▸ **WHAT IS ASKED**:
Swap "Viewport" for "Display area" in the stretch from the line containing "Open the 1人当たり column header menu" through the end of the entries, keeping everything else the same. Leave the pictures out of your answer.

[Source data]
(begin)

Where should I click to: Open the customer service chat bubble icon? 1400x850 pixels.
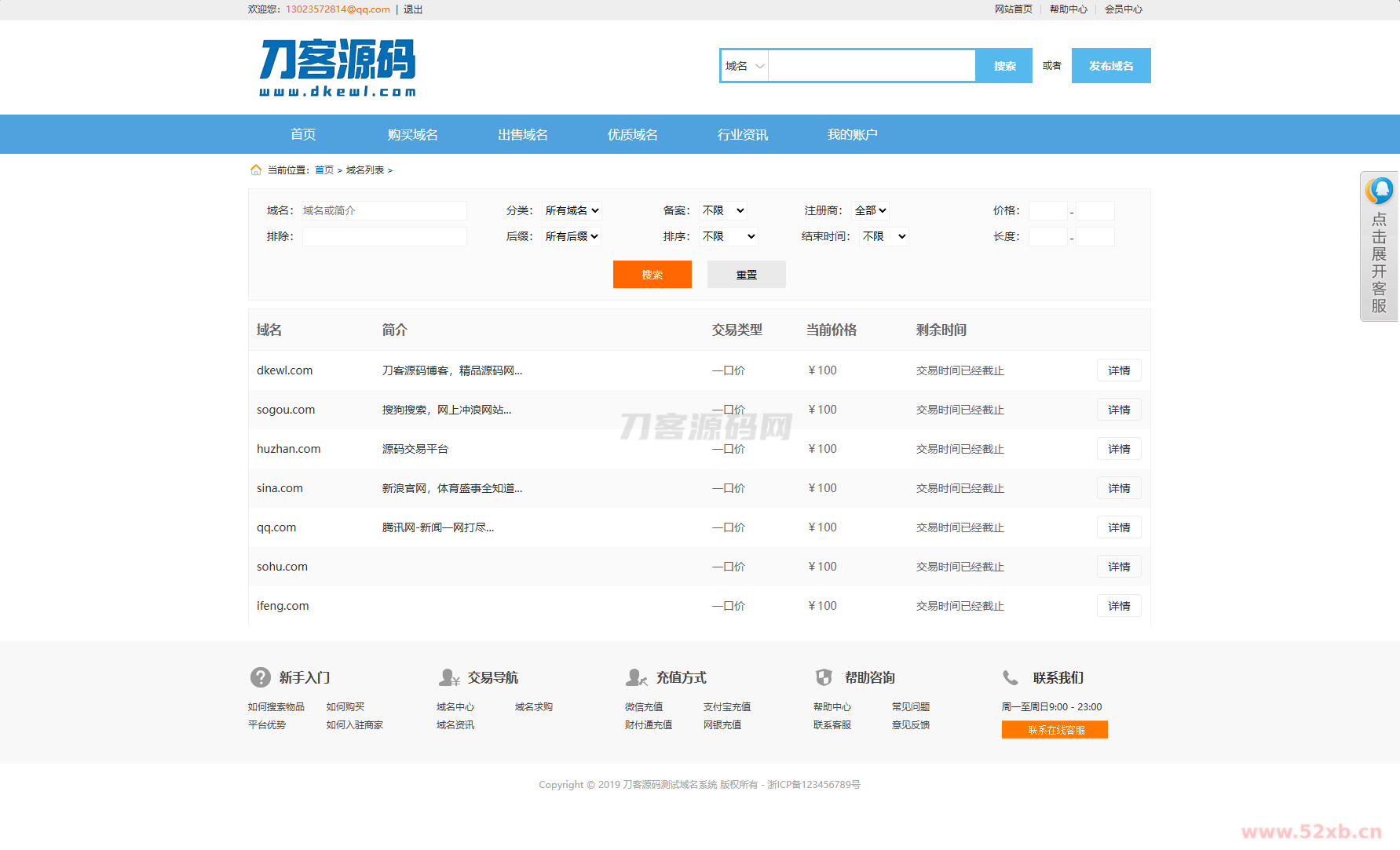pos(1380,191)
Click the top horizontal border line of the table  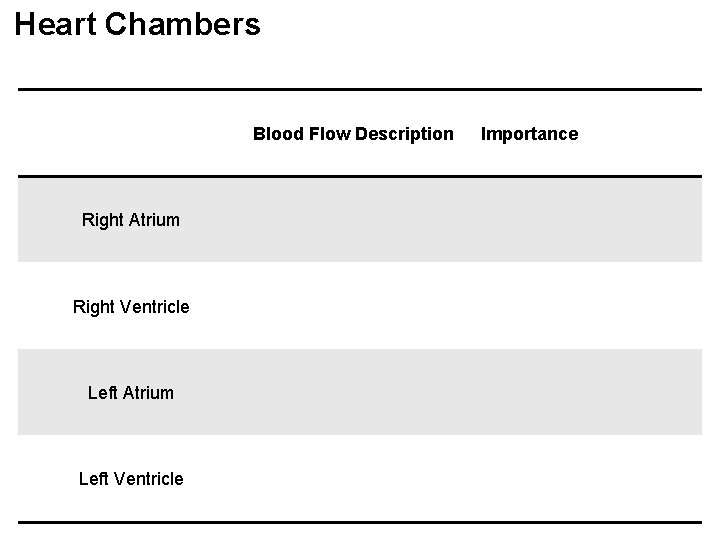pos(360,90)

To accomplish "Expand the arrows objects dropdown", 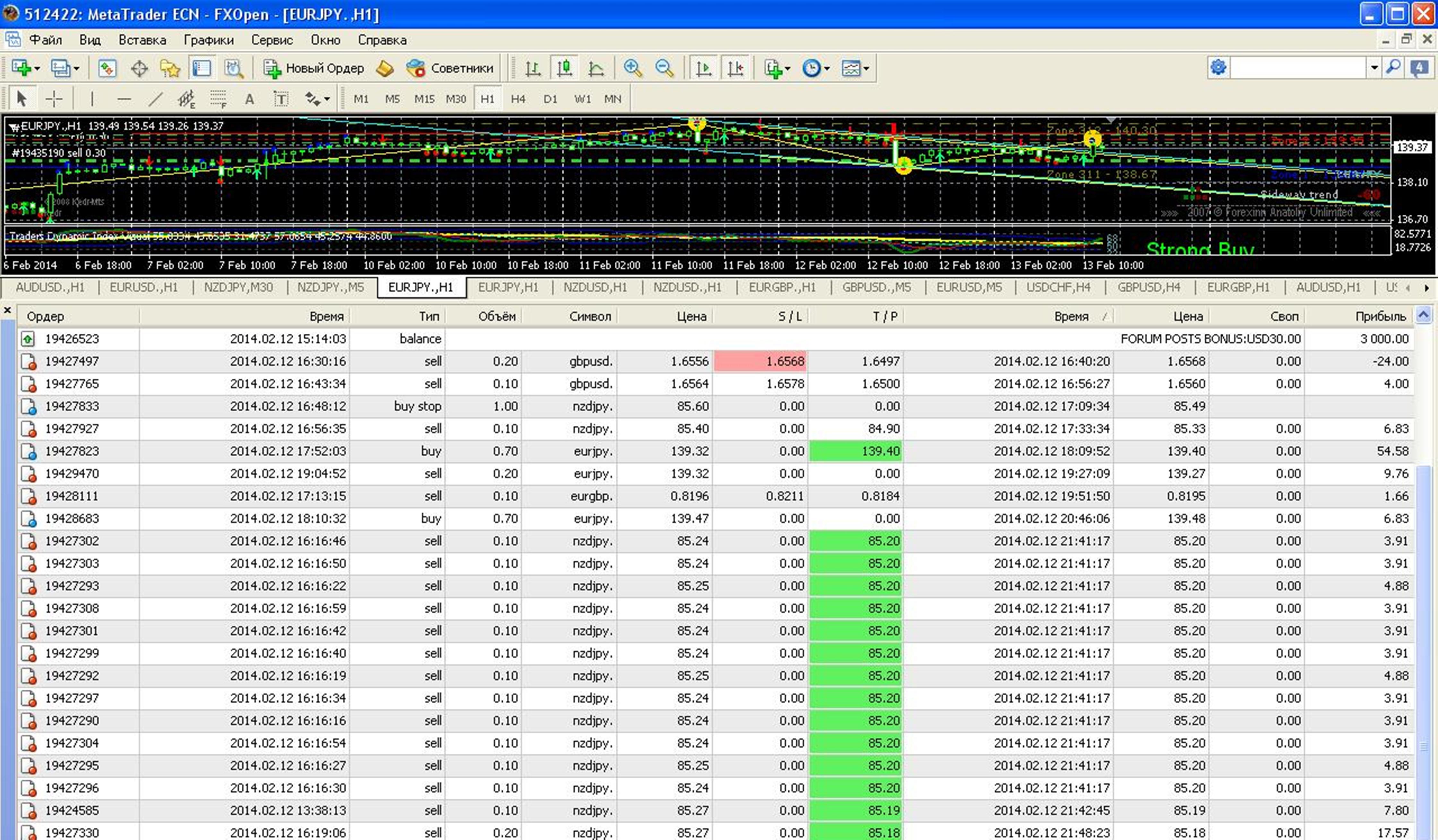I will (x=327, y=99).
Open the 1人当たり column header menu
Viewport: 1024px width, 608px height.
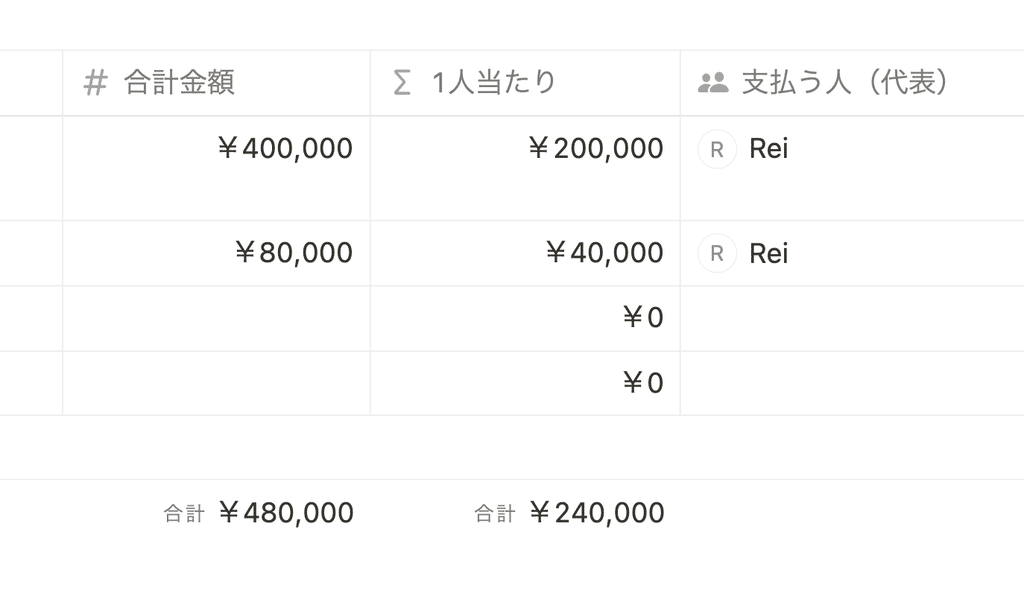click(x=525, y=83)
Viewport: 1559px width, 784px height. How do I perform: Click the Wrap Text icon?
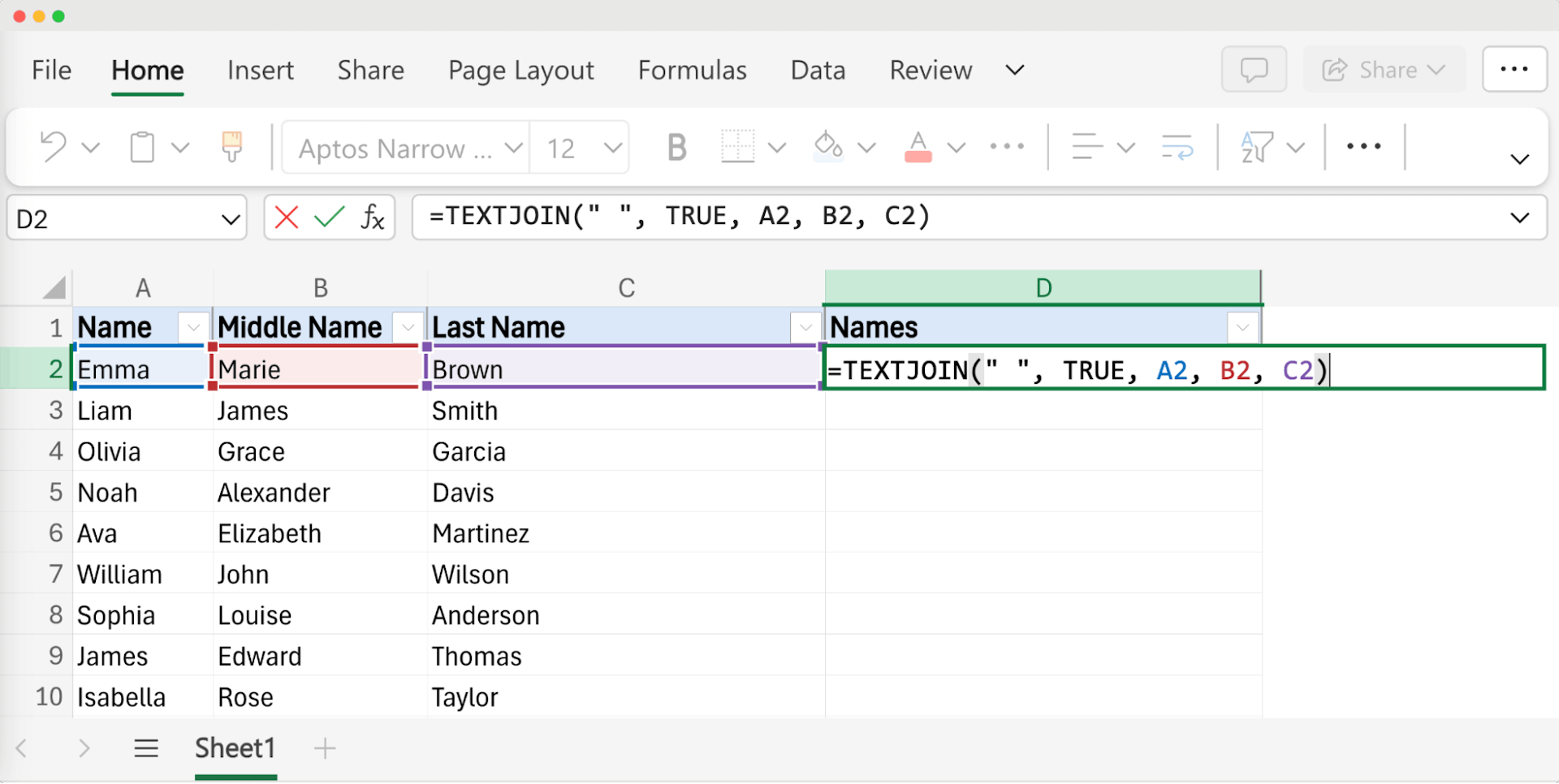(x=1177, y=147)
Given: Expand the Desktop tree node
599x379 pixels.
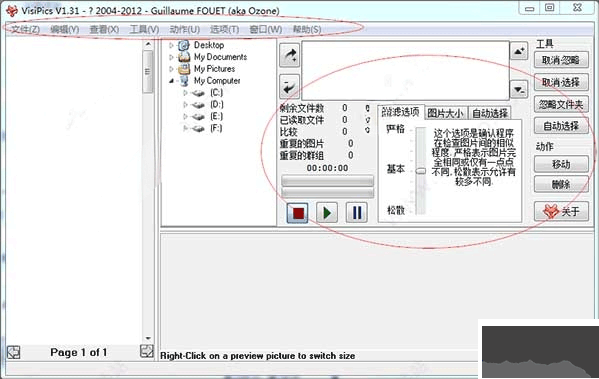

(end)

▸ **ANSWER TO THIS EXERCISE**:
Open the 1人当たり column header menu
Display area: 1024px width, 608px height.
click(x=525, y=83)
Display area: 1559px width, 784px height. How do I perform: Click the Wrap Text icon?
(x=1177, y=147)
Given: Expand the Desktop tree node
599x379 pixels.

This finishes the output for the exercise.